(Stored records)
--*--

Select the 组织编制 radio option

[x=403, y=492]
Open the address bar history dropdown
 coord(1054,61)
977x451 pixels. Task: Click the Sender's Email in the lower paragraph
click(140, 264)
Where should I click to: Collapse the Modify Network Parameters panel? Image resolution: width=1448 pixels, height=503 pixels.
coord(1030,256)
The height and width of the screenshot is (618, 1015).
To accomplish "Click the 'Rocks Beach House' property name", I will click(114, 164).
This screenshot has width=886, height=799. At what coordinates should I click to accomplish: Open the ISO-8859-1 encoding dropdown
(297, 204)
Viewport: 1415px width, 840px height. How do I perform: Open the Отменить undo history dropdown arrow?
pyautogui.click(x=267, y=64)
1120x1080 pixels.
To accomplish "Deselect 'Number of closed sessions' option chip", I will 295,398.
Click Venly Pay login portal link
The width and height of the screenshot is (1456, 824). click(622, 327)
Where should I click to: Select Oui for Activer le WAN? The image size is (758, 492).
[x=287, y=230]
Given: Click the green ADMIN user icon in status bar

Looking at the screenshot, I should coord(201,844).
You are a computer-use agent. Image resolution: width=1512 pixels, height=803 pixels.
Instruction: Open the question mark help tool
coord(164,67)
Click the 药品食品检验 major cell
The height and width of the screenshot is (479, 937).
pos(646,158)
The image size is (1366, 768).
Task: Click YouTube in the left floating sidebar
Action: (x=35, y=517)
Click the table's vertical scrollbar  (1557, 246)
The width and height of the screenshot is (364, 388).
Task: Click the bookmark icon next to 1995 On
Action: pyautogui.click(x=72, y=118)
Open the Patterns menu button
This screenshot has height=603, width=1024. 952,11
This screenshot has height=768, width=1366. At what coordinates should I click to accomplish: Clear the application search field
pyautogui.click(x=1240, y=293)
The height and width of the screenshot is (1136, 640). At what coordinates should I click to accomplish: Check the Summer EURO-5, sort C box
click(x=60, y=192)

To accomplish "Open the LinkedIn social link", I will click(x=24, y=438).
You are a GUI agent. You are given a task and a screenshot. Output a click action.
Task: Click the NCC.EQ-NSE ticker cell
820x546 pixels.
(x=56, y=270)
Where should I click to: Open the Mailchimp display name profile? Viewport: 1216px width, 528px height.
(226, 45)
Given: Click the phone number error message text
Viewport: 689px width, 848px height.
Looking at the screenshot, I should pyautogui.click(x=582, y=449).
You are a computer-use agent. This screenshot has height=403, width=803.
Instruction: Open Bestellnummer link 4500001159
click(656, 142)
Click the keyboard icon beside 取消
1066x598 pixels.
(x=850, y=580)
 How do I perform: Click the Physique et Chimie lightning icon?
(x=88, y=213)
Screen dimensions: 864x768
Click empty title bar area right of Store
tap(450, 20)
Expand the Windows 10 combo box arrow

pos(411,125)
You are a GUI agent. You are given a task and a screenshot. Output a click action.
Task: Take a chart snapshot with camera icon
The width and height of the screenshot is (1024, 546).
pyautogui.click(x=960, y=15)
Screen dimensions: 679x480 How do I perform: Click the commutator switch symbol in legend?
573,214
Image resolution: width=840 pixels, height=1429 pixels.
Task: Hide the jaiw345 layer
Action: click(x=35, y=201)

--*--

Apply a filter for "agent" to the data above, then copy each line that matches.

▸ **Exercise output**
You are a computer-use agent. Image resolution: width=1512 pixels, height=803 pixels.
You are a GUI agent. You are given a task and a screenshot. Output a click action.
You are a computer-use agent. This screenshot has height=403, width=803.
You are a GUI agent. You are given a task and a screenshot. Output a click action.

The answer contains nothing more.